*STATED GOAL*
Lay out the entries from the line with "Click the TUCKERTON" up to and including the line with "(x=584, y=171)" as a JSON list of strings, one string per line and with blank lines left out. Include no other lines.

────────

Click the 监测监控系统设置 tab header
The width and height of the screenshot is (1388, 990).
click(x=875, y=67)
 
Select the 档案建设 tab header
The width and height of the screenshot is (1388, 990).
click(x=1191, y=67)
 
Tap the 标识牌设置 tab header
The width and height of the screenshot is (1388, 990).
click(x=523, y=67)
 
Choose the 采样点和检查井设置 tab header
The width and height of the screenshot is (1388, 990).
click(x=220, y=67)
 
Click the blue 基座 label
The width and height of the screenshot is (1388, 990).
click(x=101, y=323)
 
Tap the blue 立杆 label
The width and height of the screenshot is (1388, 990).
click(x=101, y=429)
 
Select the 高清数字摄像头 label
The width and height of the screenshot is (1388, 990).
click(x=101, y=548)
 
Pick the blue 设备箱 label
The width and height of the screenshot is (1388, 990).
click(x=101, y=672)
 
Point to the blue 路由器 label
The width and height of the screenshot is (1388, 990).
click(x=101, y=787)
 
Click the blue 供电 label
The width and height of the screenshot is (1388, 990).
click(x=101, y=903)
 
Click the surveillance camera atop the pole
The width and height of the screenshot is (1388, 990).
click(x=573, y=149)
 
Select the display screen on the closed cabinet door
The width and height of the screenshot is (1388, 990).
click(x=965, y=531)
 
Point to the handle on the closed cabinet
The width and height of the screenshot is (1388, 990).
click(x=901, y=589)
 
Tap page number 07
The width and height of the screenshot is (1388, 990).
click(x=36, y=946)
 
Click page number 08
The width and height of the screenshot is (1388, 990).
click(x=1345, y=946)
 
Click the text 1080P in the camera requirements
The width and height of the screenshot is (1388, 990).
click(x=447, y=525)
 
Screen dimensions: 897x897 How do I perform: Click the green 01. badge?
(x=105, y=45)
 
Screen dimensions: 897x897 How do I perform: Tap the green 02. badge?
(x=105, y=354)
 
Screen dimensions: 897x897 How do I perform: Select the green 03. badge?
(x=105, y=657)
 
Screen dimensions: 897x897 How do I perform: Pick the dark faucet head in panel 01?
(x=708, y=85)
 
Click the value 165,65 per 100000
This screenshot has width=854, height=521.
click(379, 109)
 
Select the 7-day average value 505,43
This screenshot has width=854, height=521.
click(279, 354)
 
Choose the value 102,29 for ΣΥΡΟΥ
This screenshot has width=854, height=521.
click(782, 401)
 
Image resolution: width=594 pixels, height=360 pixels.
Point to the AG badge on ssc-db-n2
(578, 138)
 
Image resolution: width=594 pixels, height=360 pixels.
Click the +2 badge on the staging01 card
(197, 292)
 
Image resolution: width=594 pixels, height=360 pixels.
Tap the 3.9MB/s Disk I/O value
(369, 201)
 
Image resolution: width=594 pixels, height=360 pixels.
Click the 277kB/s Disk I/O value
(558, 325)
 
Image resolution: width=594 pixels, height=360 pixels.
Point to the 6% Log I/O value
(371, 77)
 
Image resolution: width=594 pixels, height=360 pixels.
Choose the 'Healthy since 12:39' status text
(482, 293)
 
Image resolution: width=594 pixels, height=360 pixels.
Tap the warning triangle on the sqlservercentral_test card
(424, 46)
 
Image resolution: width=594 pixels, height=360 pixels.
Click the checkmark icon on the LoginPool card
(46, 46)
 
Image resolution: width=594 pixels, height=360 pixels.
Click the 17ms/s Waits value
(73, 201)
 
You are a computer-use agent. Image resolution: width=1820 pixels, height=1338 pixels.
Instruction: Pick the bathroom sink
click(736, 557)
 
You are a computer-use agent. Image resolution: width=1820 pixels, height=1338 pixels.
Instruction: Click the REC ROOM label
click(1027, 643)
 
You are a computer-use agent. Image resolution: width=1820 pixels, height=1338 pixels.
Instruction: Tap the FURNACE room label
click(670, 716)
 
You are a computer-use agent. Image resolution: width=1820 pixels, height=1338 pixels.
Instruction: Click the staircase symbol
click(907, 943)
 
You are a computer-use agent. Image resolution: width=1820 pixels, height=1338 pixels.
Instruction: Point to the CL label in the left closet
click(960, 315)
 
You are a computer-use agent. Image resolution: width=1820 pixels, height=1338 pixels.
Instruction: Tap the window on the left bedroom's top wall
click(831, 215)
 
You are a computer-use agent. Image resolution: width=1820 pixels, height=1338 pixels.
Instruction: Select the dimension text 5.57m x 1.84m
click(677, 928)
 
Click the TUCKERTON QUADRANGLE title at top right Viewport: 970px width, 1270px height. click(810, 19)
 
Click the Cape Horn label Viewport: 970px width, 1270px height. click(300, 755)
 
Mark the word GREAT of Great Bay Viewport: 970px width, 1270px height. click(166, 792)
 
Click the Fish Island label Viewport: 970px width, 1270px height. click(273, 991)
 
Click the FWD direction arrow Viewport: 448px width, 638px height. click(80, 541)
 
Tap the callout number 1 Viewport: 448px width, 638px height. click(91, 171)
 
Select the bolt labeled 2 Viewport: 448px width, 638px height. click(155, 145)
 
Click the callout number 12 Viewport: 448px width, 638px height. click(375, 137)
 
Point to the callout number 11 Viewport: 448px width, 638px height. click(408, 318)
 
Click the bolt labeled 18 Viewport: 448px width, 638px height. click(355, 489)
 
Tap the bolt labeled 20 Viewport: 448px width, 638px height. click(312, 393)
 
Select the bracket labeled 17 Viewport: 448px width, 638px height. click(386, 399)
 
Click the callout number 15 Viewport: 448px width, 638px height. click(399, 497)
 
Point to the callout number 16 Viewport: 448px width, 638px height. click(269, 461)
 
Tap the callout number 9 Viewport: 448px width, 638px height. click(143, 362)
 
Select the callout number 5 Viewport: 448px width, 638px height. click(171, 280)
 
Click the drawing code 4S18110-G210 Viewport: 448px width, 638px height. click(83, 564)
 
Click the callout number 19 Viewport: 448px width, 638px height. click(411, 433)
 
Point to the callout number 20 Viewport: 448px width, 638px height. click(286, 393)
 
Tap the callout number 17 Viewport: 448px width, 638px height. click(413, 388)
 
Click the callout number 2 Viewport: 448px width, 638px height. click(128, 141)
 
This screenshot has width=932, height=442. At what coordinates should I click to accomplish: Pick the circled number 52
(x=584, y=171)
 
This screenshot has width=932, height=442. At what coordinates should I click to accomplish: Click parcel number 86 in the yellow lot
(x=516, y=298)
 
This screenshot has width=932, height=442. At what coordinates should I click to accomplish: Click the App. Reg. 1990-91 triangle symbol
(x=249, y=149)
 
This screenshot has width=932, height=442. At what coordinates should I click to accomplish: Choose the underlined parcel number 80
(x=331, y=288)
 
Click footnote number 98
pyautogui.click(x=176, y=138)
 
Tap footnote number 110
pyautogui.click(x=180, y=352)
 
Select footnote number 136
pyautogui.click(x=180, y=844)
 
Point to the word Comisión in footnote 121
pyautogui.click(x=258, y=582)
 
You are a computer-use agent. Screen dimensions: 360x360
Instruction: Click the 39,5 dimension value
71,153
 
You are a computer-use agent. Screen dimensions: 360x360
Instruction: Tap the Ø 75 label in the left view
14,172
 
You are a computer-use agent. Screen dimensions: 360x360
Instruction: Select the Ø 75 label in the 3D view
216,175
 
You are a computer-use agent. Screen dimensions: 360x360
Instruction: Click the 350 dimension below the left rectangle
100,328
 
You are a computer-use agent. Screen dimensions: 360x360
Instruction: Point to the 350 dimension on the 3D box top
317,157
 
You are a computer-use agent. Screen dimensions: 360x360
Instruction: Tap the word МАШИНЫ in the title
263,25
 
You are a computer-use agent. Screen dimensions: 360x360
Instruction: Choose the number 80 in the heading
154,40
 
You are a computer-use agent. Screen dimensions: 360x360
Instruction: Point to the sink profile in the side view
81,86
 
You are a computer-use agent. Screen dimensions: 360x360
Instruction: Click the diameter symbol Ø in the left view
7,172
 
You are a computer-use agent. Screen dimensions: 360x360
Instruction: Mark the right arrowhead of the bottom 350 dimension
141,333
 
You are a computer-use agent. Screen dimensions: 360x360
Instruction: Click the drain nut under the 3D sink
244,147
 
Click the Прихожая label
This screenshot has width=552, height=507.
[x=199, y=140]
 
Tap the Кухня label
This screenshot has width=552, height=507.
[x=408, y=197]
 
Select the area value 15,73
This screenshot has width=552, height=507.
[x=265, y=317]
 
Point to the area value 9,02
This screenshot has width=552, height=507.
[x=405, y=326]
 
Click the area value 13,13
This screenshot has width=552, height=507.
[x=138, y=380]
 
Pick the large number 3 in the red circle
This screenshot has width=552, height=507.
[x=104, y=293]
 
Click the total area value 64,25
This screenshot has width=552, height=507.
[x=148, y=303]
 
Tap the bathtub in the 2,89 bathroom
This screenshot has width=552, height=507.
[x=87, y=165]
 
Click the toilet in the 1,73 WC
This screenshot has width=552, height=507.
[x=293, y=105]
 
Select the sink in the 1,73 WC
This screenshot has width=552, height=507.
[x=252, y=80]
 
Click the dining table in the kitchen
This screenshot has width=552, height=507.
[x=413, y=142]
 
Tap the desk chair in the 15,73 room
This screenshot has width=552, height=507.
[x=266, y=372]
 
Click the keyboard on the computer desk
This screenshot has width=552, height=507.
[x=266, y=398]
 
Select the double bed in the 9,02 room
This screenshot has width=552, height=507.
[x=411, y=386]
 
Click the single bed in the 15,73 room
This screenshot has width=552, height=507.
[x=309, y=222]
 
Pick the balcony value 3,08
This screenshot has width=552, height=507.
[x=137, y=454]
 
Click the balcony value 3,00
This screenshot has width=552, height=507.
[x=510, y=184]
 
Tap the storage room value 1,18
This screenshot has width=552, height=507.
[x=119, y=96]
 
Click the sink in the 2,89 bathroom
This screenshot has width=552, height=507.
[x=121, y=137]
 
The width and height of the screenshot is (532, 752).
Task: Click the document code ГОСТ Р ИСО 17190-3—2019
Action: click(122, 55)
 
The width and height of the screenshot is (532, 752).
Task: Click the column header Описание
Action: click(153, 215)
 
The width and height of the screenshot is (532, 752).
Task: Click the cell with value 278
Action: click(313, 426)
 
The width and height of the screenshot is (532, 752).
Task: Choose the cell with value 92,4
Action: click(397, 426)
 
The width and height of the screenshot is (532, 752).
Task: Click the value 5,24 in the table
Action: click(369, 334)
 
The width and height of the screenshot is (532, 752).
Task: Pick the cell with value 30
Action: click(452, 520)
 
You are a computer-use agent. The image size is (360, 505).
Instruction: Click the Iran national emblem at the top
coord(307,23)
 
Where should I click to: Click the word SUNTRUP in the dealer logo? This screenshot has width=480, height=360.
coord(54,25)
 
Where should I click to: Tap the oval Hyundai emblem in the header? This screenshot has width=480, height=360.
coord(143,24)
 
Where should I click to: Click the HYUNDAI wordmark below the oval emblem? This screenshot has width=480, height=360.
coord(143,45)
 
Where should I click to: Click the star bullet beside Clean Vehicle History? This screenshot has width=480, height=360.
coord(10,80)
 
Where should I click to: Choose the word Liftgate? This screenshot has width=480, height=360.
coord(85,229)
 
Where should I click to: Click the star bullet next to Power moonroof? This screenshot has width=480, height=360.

────────

*FULL OUTPUT*
[
  "Click the TUCKERTON QUADRANGLE title at top right Viewport: 970px width, 1270px height. click(810, 19)",
  "Click the Cape Horn label Viewport: 970px width, 1270px height. click(300, 755)",
  "Mark the word GREAT of Great Bay Viewport: 970px width, 1270px height. click(166, 792)",
  "Click the Fish Island label Viewport: 970px width, 1270px height. click(273, 991)",
  "Click the FWD direction arrow Viewport: 448px width, 638px height. click(80, 541)",
  "Tap the callout number 1 Viewport: 448px width, 638px height. click(91, 171)",
  "Select the bolt labeled 2 Viewport: 448px width, 638px height. click(155, 145)",
  "Click the callout number 12 Viewport: 448px width, 638px height. click(375, 137)",
  "Point to the callout number 11 Viewport: 448px width, 638px height. click(408, 318)",
  "Click the bolt labeled 18 Viewport: 448px width, 638px height. click(355, 489)",
  "Tap the bolt labeled 20 Viewport: 448px width, 638px height. click(312, 393)",
  "Select the bracket labeled 17 Viewport: 448px width, 638px height. click(386, 399)",
  "Click the callout number 15 Viewport: 448px width, 638px height. click(399, 497)",
  "Point to the callout number 16 Viewport: 448px width, 638px height. click(269, 461)",
  "Tap the callout number 9 Viewport: 448px width, 638px height. click(143, 362)",
  "Select the callout number 5 Viewport: 448px width, 638px height. click(171, 280)",
  "Click the drawing code 4S18110-G210 Viewport: 448px width, 638px height. click(83, 564)",
  "Click the callout number 19 Viewport: 448px width, 638px height. click(411, 433)",
  "Point to the callout number 20 Viewport: 448px width, 638px height. click(286, 393)",
  "Tap the callout number 17 Viewport: 448px width, 638px height. click(413, 388)",
  "Click the callout number 2 Viewport: 448px width, 638px height. click(128, 141)",
  "This screenshot has width=932, height=442. At what coordinates should I click to accomplish: Pick the circled number 52",
  "(x=584, y=171)"
]